Dr. Jackie Rudd of Texas A&M has argued that perhaps the largest contribution to corn yields in the U.S. has been the added investment in research made possible by hybrid seed sales and the elimination of farmer-saved seed. He points out that the number of corn breeders in the U.S. is fourfold of that in wheat. The advent of the herbicide resistant technology in soybeans and the introduction of grower agreements to protect the intellectual property rights of the technology have done much the same for soybeans what F1-hybrids have done for corn. Dr. Bill Wilson made much the same observation when he compared the R&D investment in wheat, soybeans and corn. In recent years, the total public investment in wheat approached $ 40 million. In the same time, the three largest life science companies active in agriculture invested a total of $ 2.9 billion in research and development.

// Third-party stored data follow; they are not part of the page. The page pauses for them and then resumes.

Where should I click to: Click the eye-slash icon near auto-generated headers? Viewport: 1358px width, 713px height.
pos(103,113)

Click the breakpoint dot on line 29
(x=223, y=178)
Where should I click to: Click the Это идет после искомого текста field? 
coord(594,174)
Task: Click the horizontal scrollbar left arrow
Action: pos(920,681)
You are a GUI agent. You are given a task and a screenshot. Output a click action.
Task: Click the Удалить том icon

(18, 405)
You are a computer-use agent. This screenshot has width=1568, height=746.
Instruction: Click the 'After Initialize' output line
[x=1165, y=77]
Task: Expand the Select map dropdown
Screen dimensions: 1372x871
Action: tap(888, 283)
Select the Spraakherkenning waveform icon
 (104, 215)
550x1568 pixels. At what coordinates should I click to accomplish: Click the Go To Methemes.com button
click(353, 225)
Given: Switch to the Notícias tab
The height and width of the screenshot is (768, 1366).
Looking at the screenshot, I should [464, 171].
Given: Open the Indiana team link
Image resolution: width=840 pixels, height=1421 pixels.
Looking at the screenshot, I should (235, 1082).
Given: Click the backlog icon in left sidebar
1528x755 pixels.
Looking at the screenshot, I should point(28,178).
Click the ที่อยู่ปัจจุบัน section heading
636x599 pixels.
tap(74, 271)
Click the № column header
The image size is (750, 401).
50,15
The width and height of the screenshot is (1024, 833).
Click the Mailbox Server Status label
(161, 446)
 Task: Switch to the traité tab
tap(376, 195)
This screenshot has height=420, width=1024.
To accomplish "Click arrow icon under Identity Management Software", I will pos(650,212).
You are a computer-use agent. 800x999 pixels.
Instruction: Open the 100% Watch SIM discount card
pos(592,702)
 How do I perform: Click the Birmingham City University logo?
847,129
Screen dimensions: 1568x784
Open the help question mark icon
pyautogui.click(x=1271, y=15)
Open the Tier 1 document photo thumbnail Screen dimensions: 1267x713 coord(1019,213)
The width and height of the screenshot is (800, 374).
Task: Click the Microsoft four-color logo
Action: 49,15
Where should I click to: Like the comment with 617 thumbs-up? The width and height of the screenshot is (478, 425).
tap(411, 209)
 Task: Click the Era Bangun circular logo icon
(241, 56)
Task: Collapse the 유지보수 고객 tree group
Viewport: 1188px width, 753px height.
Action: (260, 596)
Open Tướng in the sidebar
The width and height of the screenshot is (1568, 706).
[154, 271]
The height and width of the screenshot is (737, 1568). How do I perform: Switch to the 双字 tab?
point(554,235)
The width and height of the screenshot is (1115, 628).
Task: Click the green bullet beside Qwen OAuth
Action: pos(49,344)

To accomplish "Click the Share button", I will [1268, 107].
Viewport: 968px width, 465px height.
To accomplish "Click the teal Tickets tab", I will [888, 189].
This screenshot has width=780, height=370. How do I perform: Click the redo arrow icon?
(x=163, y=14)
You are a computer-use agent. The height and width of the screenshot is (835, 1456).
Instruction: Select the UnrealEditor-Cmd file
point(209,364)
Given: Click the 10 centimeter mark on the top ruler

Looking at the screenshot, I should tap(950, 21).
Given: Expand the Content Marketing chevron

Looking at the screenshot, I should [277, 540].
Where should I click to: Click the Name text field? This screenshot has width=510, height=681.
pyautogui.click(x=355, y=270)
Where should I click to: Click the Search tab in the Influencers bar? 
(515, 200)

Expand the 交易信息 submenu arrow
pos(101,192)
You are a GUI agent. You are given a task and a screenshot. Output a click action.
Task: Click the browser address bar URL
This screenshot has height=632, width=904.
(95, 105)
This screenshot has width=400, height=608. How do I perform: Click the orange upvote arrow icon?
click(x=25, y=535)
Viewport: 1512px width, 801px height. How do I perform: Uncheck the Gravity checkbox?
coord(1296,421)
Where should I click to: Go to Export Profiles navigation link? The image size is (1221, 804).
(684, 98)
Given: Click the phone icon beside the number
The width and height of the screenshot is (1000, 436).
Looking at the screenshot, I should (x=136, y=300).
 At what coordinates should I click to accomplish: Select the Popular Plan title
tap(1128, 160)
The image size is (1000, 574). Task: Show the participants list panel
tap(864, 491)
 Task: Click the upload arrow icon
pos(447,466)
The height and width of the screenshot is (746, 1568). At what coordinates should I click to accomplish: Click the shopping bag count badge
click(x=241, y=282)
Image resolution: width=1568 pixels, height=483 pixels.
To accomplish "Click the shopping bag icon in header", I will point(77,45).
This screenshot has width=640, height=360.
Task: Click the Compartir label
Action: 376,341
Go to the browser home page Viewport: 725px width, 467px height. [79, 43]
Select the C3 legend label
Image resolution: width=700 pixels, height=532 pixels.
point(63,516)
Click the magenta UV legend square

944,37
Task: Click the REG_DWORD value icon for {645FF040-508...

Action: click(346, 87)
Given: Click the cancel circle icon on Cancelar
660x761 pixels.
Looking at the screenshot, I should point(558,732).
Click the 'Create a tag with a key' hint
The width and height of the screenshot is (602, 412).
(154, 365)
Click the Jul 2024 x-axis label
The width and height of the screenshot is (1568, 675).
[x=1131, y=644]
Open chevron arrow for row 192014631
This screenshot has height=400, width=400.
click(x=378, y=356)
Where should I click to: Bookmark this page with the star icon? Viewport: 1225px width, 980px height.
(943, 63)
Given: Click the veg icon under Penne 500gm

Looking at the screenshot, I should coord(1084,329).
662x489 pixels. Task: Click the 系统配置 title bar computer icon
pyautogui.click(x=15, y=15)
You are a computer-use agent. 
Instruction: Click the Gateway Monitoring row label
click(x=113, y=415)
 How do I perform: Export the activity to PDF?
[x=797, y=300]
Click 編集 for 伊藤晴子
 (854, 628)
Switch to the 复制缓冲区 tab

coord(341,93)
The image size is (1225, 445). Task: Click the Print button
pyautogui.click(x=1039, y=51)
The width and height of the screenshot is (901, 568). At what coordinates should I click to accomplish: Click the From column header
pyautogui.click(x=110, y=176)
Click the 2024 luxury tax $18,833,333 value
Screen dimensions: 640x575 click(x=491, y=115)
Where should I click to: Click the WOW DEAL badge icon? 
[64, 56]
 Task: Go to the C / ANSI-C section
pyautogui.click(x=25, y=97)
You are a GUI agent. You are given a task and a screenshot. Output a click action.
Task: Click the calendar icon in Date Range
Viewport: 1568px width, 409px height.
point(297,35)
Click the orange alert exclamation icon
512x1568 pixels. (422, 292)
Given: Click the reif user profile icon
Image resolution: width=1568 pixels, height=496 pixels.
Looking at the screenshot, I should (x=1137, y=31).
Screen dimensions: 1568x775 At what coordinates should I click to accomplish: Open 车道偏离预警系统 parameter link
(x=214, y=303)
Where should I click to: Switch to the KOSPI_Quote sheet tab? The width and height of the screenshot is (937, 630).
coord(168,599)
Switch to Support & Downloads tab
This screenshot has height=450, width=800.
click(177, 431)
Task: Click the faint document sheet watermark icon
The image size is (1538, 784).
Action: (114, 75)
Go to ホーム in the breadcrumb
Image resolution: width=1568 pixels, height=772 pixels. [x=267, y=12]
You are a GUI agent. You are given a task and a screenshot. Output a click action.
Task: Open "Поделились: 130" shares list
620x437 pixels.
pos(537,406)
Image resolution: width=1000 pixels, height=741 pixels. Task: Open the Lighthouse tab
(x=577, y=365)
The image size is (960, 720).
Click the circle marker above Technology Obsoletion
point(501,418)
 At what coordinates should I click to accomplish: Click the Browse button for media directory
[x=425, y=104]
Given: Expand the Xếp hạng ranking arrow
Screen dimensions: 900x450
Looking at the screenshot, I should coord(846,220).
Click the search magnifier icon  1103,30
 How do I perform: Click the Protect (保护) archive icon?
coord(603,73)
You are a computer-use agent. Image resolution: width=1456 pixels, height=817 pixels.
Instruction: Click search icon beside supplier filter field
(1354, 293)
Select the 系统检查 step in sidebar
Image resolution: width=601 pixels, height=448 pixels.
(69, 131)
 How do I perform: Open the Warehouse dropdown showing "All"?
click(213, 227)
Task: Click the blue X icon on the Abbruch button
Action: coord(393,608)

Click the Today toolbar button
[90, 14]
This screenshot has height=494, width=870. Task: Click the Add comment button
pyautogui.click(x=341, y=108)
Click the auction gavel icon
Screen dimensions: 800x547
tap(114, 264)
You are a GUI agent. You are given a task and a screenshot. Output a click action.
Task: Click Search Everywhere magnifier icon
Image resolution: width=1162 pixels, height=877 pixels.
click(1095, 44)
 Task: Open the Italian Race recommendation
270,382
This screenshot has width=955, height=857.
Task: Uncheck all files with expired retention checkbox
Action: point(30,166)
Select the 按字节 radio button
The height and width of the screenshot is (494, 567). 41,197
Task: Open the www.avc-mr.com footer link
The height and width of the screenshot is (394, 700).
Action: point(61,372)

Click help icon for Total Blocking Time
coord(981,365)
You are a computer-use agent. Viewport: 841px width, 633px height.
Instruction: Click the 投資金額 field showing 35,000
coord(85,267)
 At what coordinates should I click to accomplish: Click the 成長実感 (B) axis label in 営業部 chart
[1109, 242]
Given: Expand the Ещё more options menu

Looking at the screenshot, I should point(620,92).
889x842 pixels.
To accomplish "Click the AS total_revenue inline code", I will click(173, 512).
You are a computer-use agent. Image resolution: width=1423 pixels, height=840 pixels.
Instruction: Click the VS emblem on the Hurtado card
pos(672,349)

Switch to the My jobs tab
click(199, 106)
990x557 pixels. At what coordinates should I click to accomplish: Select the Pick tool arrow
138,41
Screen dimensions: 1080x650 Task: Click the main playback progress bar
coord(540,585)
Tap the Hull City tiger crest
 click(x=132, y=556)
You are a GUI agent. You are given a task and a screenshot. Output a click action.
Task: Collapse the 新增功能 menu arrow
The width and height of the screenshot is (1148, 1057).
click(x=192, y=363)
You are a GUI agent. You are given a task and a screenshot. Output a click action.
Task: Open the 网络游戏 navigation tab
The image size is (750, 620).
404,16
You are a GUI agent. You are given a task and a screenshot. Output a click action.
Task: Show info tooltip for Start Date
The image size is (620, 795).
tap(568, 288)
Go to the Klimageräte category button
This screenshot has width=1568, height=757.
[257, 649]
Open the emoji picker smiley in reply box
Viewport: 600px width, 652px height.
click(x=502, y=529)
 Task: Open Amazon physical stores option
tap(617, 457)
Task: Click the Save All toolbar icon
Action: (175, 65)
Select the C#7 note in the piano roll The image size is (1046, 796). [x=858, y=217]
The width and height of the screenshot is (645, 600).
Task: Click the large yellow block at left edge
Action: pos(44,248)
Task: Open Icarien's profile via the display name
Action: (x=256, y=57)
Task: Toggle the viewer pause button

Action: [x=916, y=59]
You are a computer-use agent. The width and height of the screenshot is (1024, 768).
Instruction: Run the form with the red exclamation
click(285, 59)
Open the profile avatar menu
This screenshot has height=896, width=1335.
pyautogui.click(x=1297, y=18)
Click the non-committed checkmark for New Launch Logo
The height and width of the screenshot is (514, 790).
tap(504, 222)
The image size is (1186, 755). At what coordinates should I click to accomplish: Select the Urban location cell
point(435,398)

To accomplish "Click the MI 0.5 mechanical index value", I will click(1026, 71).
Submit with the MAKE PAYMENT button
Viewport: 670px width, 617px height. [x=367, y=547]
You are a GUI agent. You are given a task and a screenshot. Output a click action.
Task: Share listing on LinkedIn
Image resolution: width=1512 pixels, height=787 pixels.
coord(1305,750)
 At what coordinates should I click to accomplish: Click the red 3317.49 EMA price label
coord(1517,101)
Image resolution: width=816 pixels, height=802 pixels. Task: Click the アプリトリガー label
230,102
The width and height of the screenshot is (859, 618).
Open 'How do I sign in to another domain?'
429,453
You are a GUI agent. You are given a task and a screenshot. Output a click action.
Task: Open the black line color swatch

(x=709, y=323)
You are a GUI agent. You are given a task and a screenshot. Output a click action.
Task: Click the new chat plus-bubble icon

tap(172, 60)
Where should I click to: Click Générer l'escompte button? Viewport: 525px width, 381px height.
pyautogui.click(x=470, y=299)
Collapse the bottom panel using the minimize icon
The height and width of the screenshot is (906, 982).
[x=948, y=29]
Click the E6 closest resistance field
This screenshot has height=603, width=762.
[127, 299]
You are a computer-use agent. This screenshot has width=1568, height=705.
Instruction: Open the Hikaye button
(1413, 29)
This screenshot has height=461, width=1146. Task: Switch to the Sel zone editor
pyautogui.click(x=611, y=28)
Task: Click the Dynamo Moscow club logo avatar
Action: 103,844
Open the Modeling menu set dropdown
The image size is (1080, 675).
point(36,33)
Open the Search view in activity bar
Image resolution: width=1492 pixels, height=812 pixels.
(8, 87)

In my humble opinion, biotechnology may not be needed to increase productivity of wheat at a quicker pace. The total investment made in the breeding programs is likely to be a better predictor for now. This in turn underscores the old adage that breeding is a numbers game -- the more crosses and selections you can make, the more likely it is that you find those new and unique combinations of genes that bring the next leap in productivity. Biotechnology may allow the gap between attainable and actual to be narrowed especially for those pest problems for which there are no effective controls, such as Fusarium Head Blight. After all, despite the best efforts, breeders have not found immunity to FHB nor have fungicides been able to control the disease completely.

Bottom-line: The ability to protect intellectual property and capture its value appears to be as important as anything else when it comes to generating private investments in breeding and genetics. Especially in the U.S., biotechnology and the subsequent licensing of any technology to producers through user agreements has evolved as an effective approach to recoup the investments of commercial breeding companies and fund future research and development. Other mechanisms, such as paying royalties on purchased seed under the auspices of acts analogous to the Plant Variety Protection Act, work well in the EU and other parts of the world.

The public spring wheat breeding programs in the region are still very important when it comes to providing you with improved varieties. In Minnesota, producers voted to increase the checkoff from one to two cents per bushel. This in turn will allow the Minnesota Wheat Research and Promotion Council to invest additional dollars into public wheat research, including spring wheat breeding. It is safe to say that it will not generate the dollars that are generated with the user agreements in corn and soybeans but it is important nonetheless. Only the future will tell whether the life sciences companies see commercially interesting opportunities for biotechnology in wheat, but I’m willing to bet they (again) are looking at it hard.